Pubblicato il 31/12/2016
CULTURA

Anno che viene, anno che va



Il futuro lo si deve saper leggere nel passato, nelle sue gioie e nei suoi dolori. È lì che sboccia, ma non ce ne accorgiamo, perché i nostri occhiali scuri vi vedono solo il nero.
di Giacomo Belvedere

Nel Dialogo di un venditore di almanacchi e di un passeggere, scritto nel 1832, Leopardi immagina che un passante si soffermi a parlare con un popolano, intento a vendere sulla via calendari per l’anno nuovo, e con lui discorra del desiderio che avrebbe ognuno di ritornare indietro negli anni; a patto però di poter trascorrere una nuova esistenza, ignota ancora del tutto, e non già quella vissuta. Sarà per questa voglia contraddittoria di ricominciare daccapo, che festeggiamo il nuovo anno, gettando via le cose vecchie, illudendoci con questo rito propiziatorio di poter seppellire il passato e azzerare i conti con la vita? Ci comportiamo come chi dichiara bancarotta perché non vuole pagare i debiti contratti in speculazioni azzardate.

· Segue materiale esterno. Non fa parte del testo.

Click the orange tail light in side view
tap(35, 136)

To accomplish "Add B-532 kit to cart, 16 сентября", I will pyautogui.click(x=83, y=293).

Poco male, se il rito non si ripetesse sempre uguale ad ogni fine anno. L’ammissione di un fallimento può essere scusata, ma se è recidiva, è un modo infantile di eludere i problemi. E i problemi, si sa, non sempre possono essere risolti, ma sempre devono essere affrontati, anche quando la soluzione è al di fuori della nostra portata. Anno nuovo, vita nuova, si dice. E invece ad ogni anno nuovo ricadiamo nei vecchi errori di sempre. Salvo, poi, gettar tutto nella spazzatura, quando ci viene chiesto un bilancio. Ci illudiamo così di fare pulizia, ma in realtà facciamo solo il vuoto.

Non comprendiamo difatti che il futuro è una promessa che non delude, se non rinneghiamo il passato, nelle sue gioie e nei suoi dolori. «Melius ostendimus nova, si diligentius vetera perscrutamur»: comprendiamo meglio il futuro, se guardiamo con più attenzione al passato. Così suona una massima di Gioacchino da Fiore, un monaco vissuto a cavallo tra il XII e XIII secolo. Come a dire: il futuro lo si deve saper leggere nel passato. È lì che sboccia, ma non ce ne accorgiamo, perché i nostri occhiali scuri vi vedono solo il nero.

Non si ricomincia mai da zero, ma sempre da tre: passato, presente e futuro sono l’intreccio di cui è fatta la nostra vita. Il cui carico è leggero se accettiamo di assumerlo in perfetta letizia con la libertà di chi accetta la vita come un dono e una scommessa. Nella tradizione millenaria della Chiesa cattolica, è a fine anno che si canta il Te Deum di ringraziamento. Forse solo chi non è ingrato verso la vita vissuta, può brindare con levità al nuovo anno e ricevere in abbondanza dal cielo le benedizioni per l’anno che verrà.